▸ **Work item**
Stop at the line that contains "Task: Go to Resources settings". Until then, set down each line of the records exactly, beginning with the first, and skip pictures.

(Data excerpts)
────
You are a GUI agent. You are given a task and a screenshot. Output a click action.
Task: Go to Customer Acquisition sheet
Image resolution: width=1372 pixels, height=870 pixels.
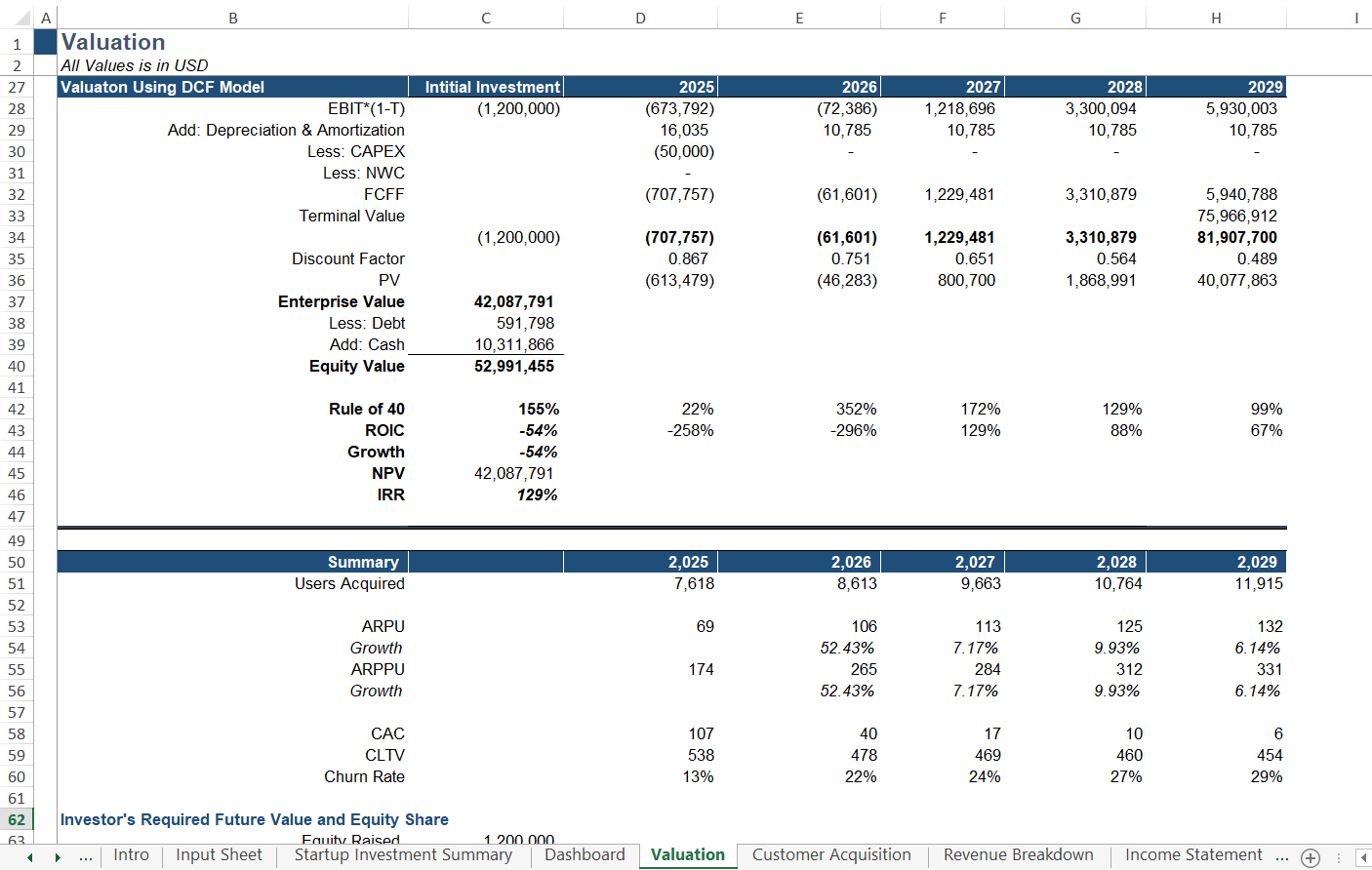pos(830,855)
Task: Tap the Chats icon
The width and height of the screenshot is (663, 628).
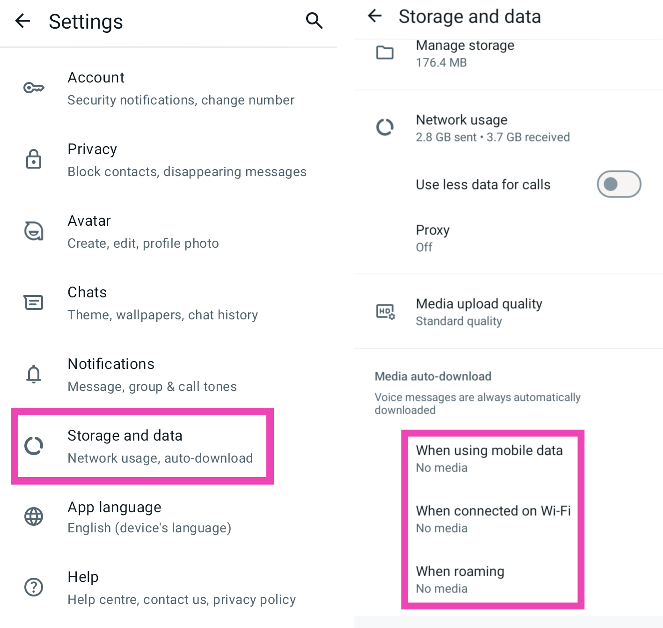Action: 33,302
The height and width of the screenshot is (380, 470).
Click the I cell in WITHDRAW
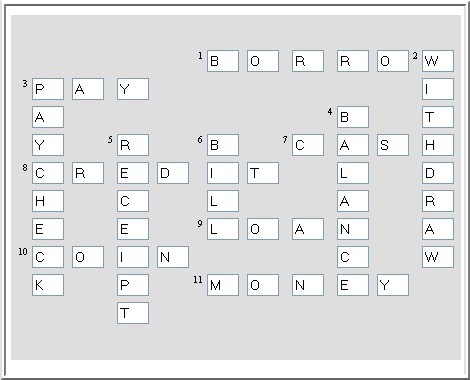[438, 89]
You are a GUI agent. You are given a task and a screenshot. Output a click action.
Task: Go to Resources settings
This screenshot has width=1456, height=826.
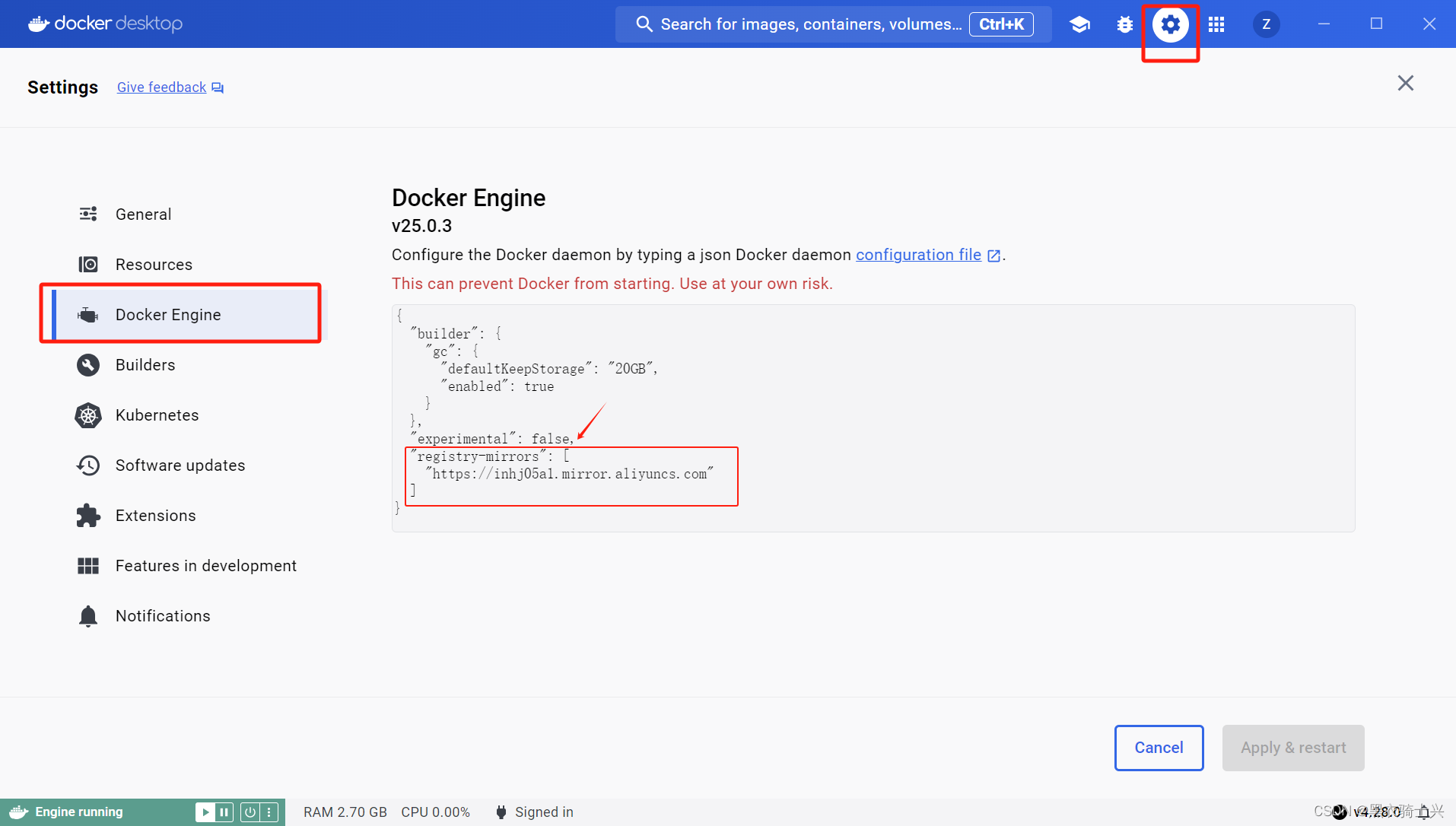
────
▸ **Written response**
You are a GUI agent. You are given a task and a screenshot. Output a click action.
Task: Go to Customer Acquisition sheet
Image resolution: width=1372 pixels, height=870 pixels.
pos(830,855)
Task: Tap the Chats icon
The width and height of the screenshot is (663, 628).
Action: 33,302
The height and width of the screenshot is (380, 470).
Click the I cell in WITHDRAW
[438, 89]
You are a GUI agent. You are given a task and a screenshot. Output a click action.
Task: Go to Resources settings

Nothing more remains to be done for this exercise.